Esta vez no fue Lhe quien se hizo cargo de ellos, sino otro hombre rodeado de desconocidos el que se encargó de llevarlos no al rbmei, sino fuera de la fortaleza.
Cuando llegaron al patio y no giraron para entrar en el templo, sino hacia la otra puerta del complejo de Indume, Kta dirigió a Kurt una mirada asustada que contenía una comprensión involuntaria.
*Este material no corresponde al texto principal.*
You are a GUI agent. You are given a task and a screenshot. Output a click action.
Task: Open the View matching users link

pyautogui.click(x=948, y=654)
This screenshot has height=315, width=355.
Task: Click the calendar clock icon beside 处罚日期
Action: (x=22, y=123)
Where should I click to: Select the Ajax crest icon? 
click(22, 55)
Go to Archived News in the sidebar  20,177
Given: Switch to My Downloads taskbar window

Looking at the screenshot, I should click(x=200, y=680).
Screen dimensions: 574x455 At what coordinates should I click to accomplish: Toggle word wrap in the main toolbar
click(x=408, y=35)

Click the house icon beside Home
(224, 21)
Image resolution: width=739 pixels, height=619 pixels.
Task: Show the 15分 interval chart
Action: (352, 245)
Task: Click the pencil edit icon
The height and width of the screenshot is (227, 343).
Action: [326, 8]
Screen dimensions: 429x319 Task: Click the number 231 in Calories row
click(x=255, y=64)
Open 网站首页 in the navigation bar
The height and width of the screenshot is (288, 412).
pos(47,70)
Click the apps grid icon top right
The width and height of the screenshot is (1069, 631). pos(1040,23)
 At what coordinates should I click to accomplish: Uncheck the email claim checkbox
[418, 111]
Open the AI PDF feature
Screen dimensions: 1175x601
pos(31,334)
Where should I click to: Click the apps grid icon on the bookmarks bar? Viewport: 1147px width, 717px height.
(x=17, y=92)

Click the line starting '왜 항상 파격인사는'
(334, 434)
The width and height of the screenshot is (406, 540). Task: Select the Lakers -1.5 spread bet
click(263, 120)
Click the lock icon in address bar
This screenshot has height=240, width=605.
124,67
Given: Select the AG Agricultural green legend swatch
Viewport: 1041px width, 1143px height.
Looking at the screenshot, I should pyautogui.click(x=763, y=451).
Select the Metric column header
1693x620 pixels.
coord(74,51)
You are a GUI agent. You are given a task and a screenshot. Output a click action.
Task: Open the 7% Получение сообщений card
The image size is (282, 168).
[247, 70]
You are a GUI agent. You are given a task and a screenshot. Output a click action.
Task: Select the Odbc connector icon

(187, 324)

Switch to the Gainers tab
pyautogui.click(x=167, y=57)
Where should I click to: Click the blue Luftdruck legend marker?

—Nos dirigimos al puerto —dijo.
—Esas son nuestras órdenes —dijo el capitán del destacamento—. La Methi está allí y la flota va a zarpar. Moveos t’Elas, ¿o preferís que os arrastremos encadenado por las calles?
Kta alzó la cabeza. Por un momento la mirada de Nym t’Elas brilló en sus oscuros ojos.
—¿Cuál es vuestro nombre?
El guardia pareció arrepentido de sus palabras.
—No me maldigáis t’Elas. Repetía las palabras de la Methi. No creyó que fueran necesarias las cadenas.
—No —dijo Kta—, no son necesarias.
Inclinó la cabeza y continuó caminando al ritmo de los guardias, con Kurt a su lado. El nemet resultaba una figura que inspiraba piedad bajo la implacable luz del día, con sus sucias ropas, su rostro sin afeitar, que en los nemet requería mucho tiempo para que se notase.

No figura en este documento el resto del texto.